=== Records provided ===
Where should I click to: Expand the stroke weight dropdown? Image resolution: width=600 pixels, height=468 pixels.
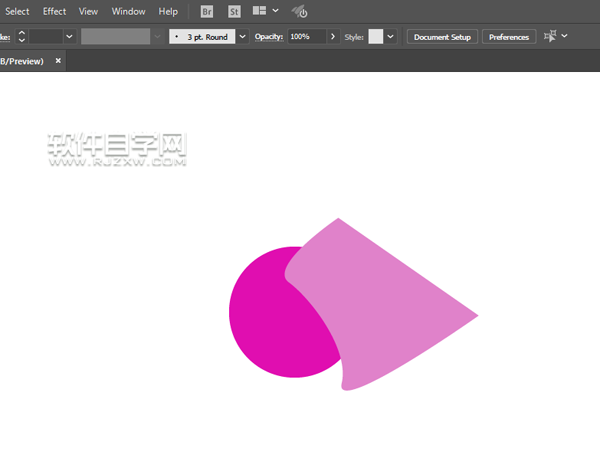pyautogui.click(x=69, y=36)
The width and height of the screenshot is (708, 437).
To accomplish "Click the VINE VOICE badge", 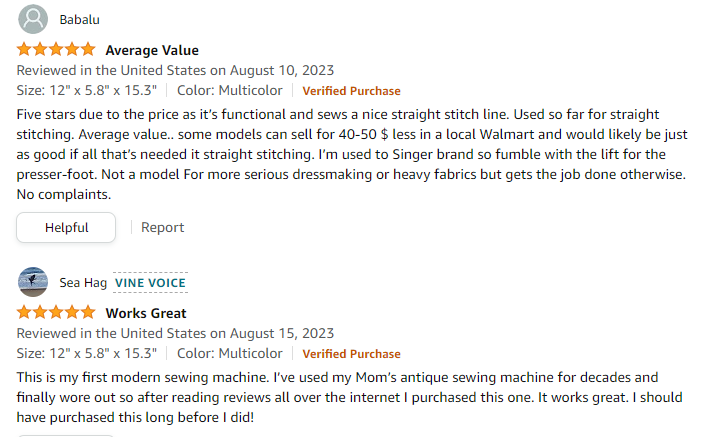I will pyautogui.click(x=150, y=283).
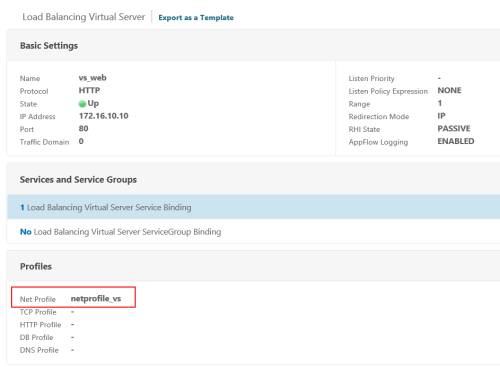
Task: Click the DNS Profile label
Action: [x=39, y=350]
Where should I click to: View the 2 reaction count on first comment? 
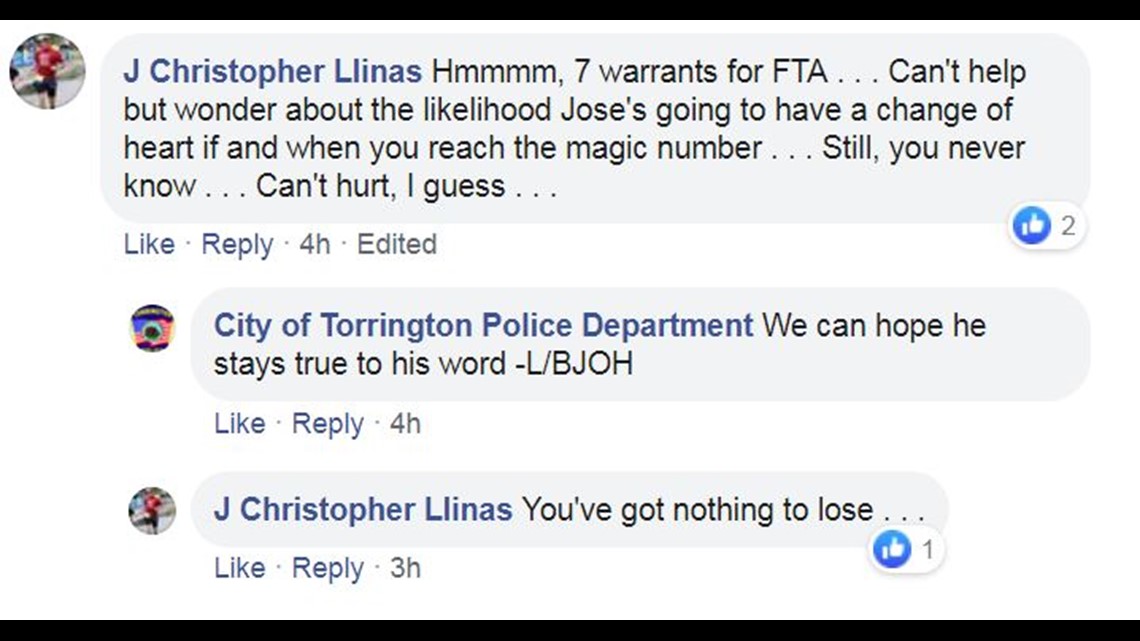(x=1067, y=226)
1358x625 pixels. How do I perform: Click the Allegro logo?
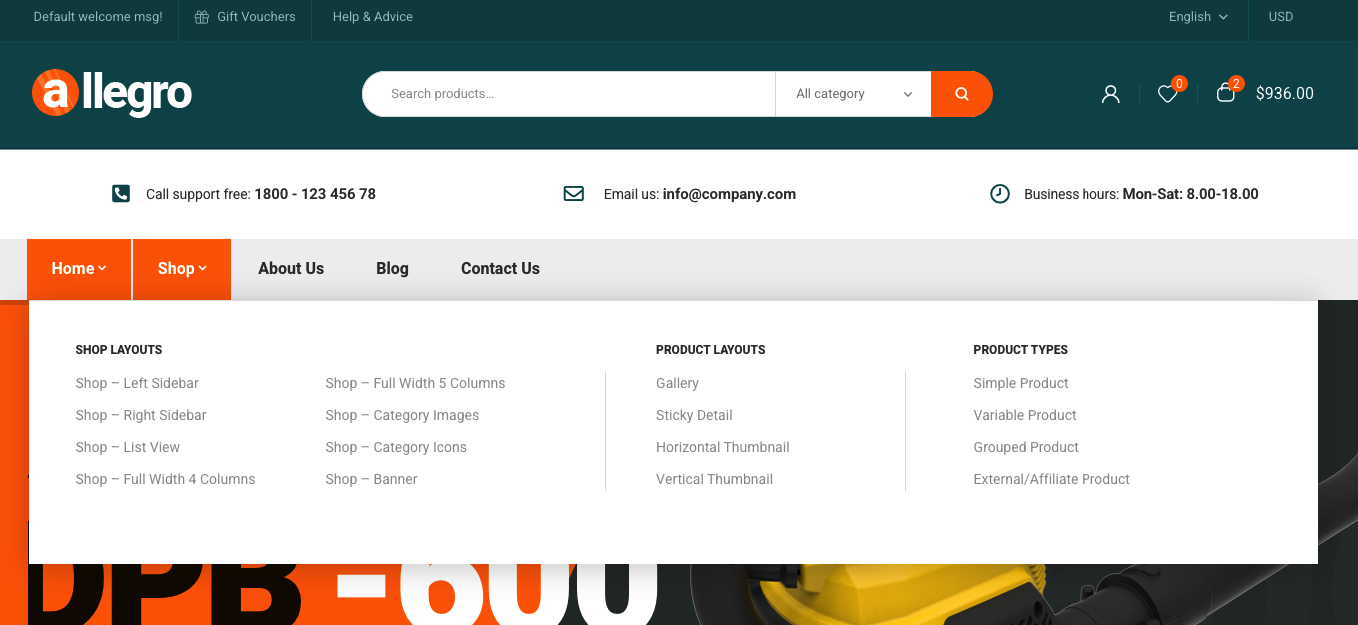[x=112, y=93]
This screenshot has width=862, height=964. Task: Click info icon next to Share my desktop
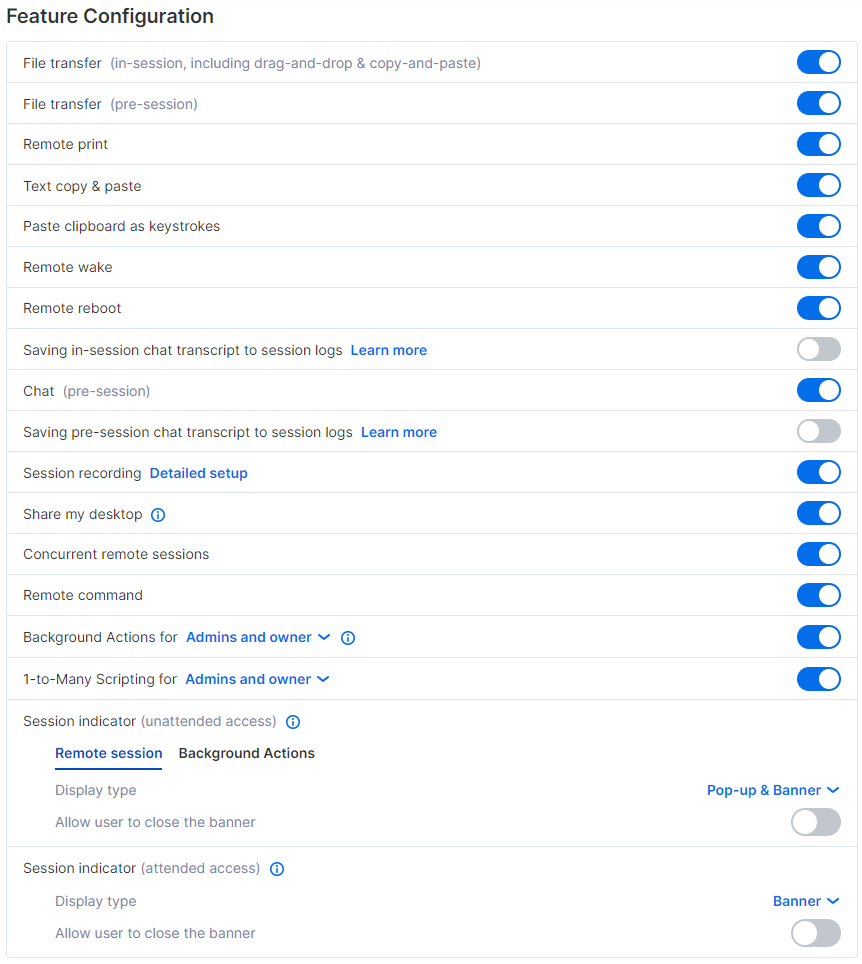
===
Go through the records. Copy each line where "screenshot" appears.

Solution for this task:
The width and height of the screenshot is (708, 437).
This screenshot has width=862, height=964. Task: Click info icon next to Share my desktop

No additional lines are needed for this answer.